:: WRITTEN REQUEST ::
Turn the lines into a Markdown table with the columns "No." and "Line", starting with the line that contains "Open the black color picker swatch" and going on through the line that contains "Looking at the", and skip any blank lines. Include only those lines and leave the pictures out.

:: WORKING DATA ::
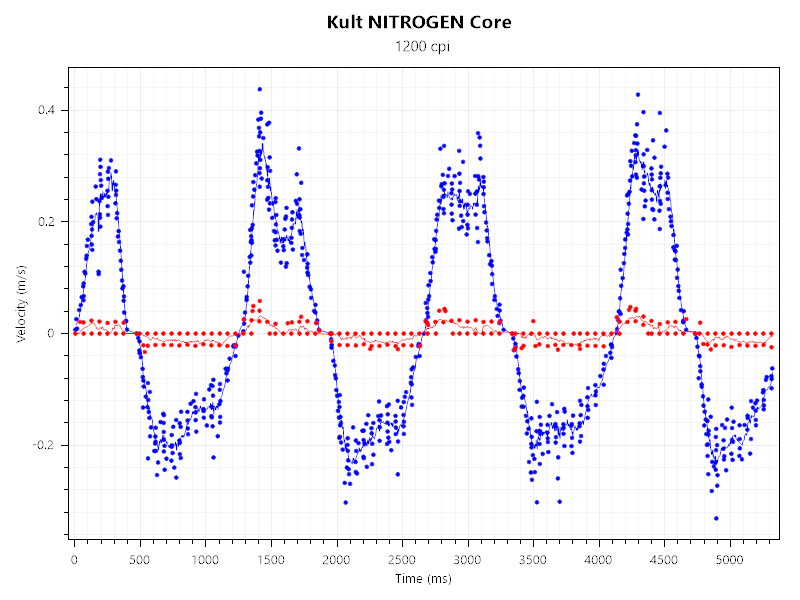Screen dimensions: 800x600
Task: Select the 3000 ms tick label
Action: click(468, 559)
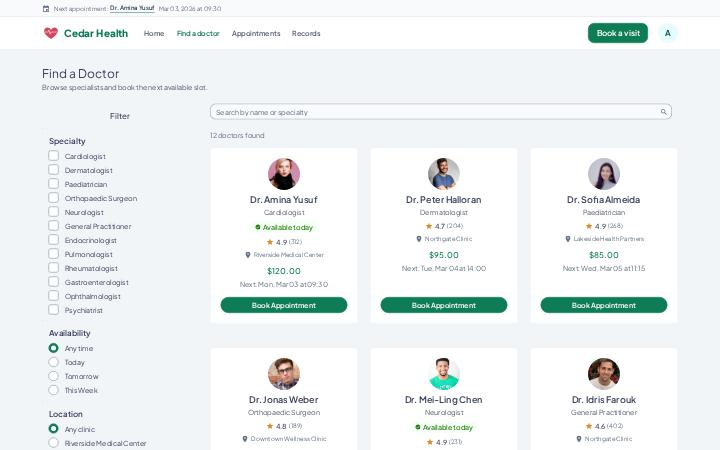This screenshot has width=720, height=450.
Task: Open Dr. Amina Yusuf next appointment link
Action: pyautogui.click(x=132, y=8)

...

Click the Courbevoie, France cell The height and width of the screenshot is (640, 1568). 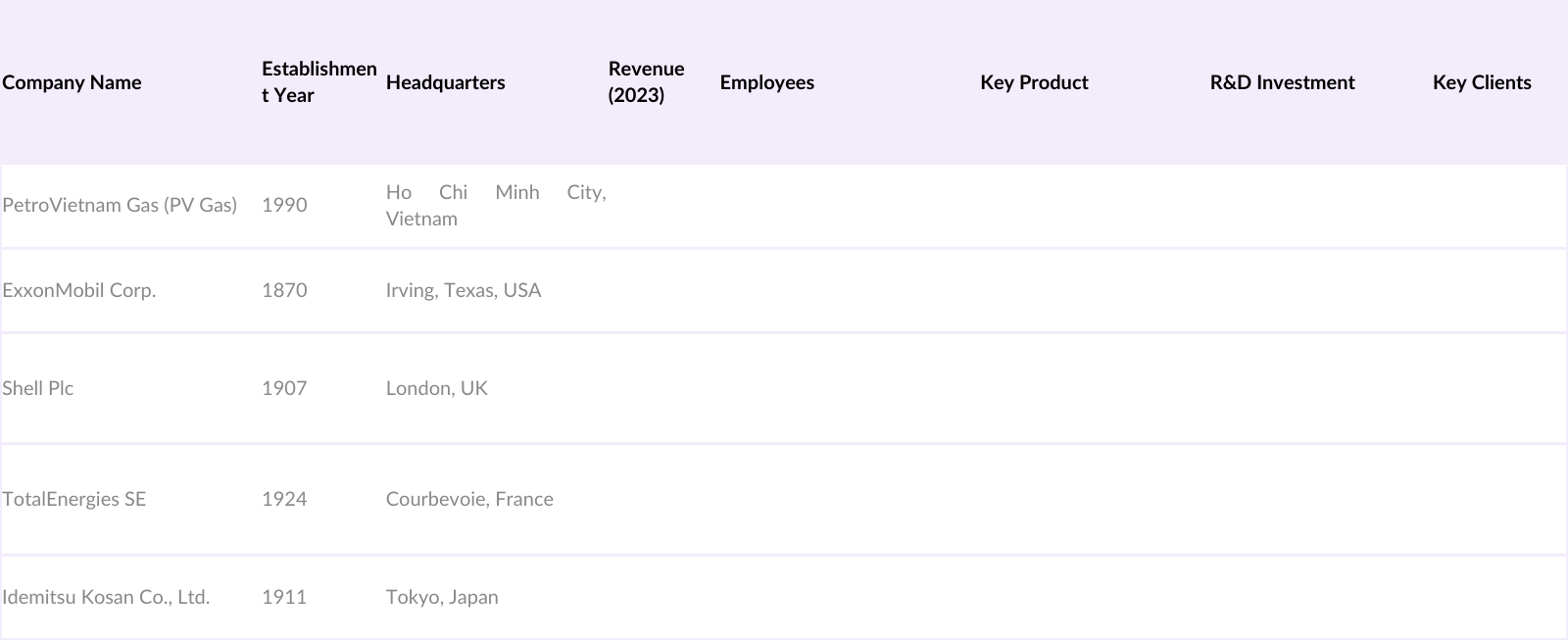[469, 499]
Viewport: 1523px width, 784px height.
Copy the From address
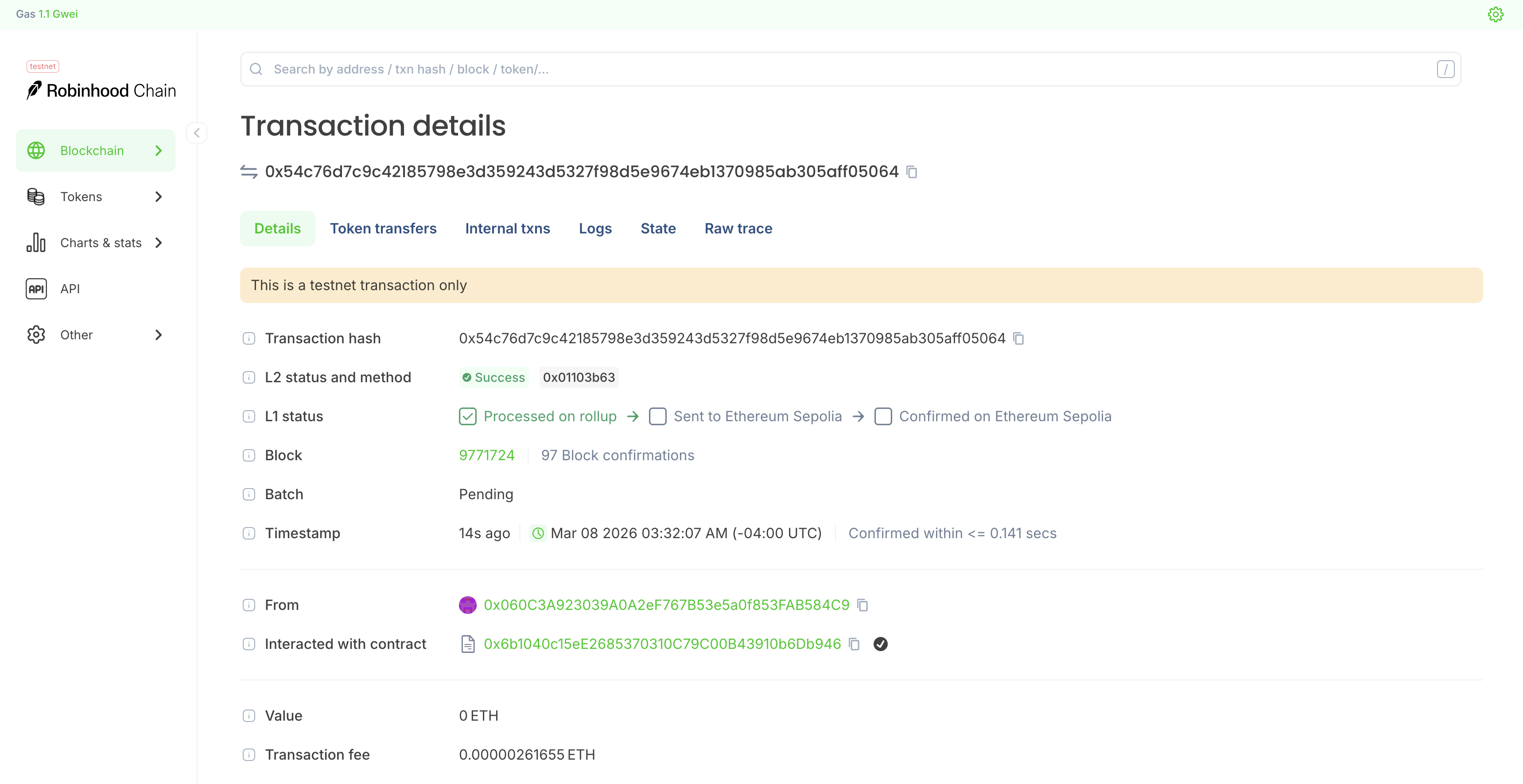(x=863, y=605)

---

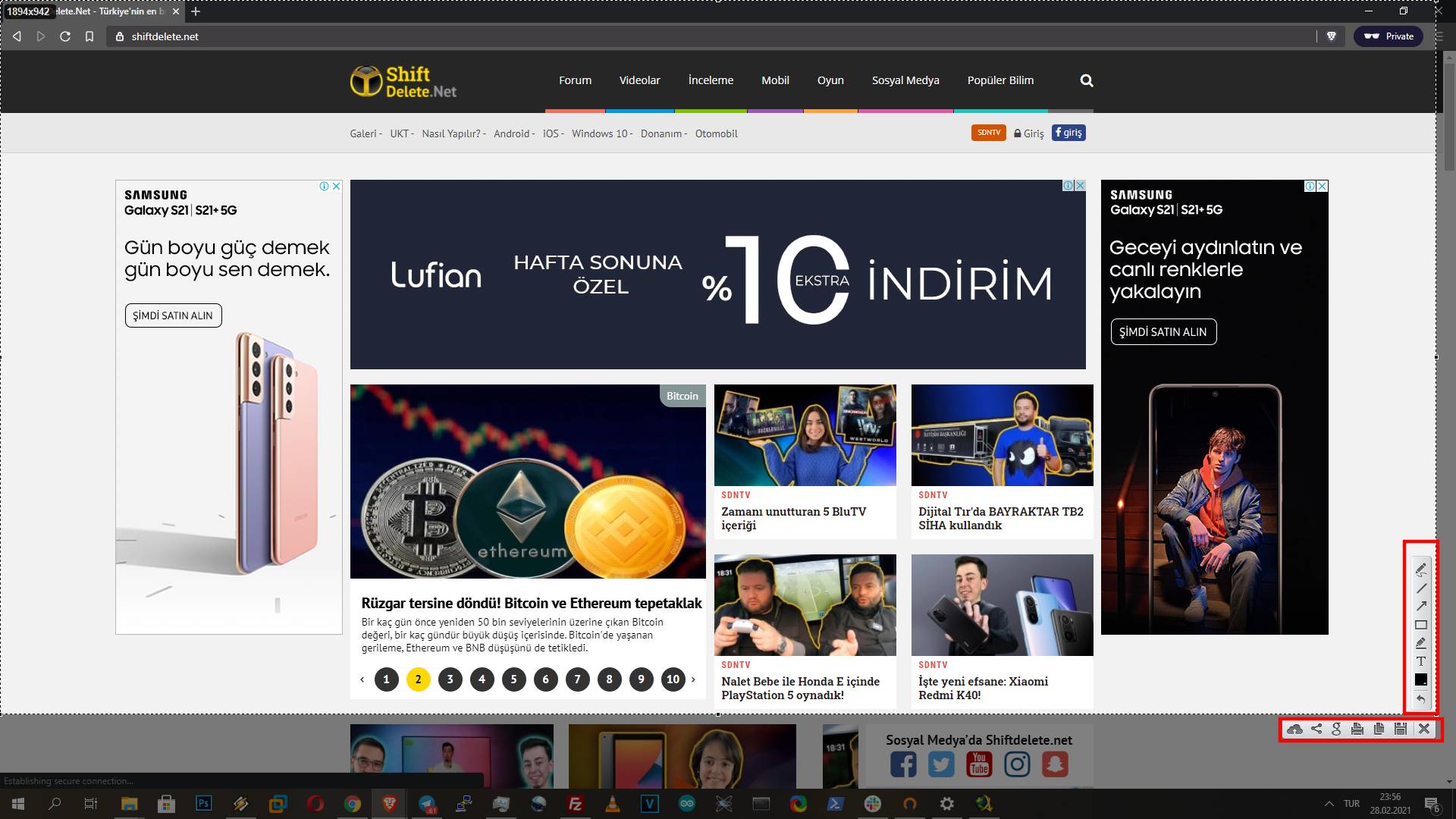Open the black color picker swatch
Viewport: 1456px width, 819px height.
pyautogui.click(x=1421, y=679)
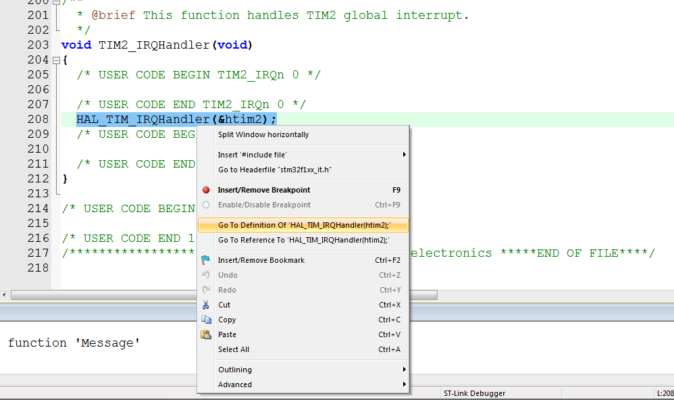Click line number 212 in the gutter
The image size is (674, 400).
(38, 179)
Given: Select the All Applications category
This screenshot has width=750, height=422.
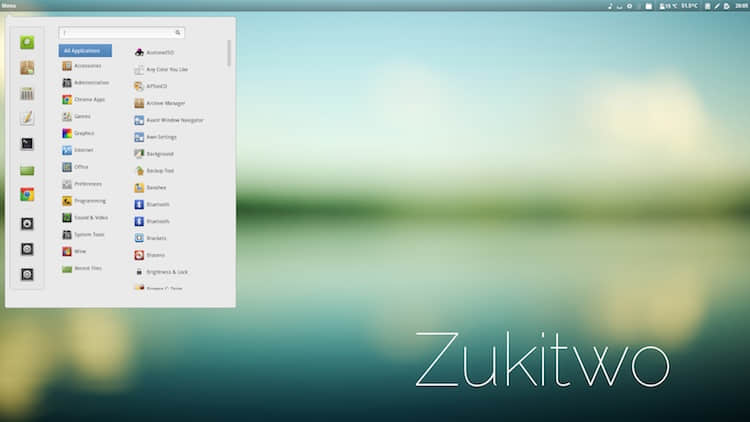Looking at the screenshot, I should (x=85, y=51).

:: REPLY ::
| No. | Line |
|---|---|
| 1 | Open the black color picker swatch |
| 2 | Viewport: 1456px width, 819px height. |
| 3 | pyautogui.click(x=1421, y=679) |
| 4 | Click line number 212 in the gutter |
| 5 | The image size is (674, 400). |
| 6 | (38, 179) |
| 7 | Given: Select the All Applications category |
| 8 | This screenshot has width=750, height=422. |
| 9 | Looking at the screenshot, I should (x=85, y=51). |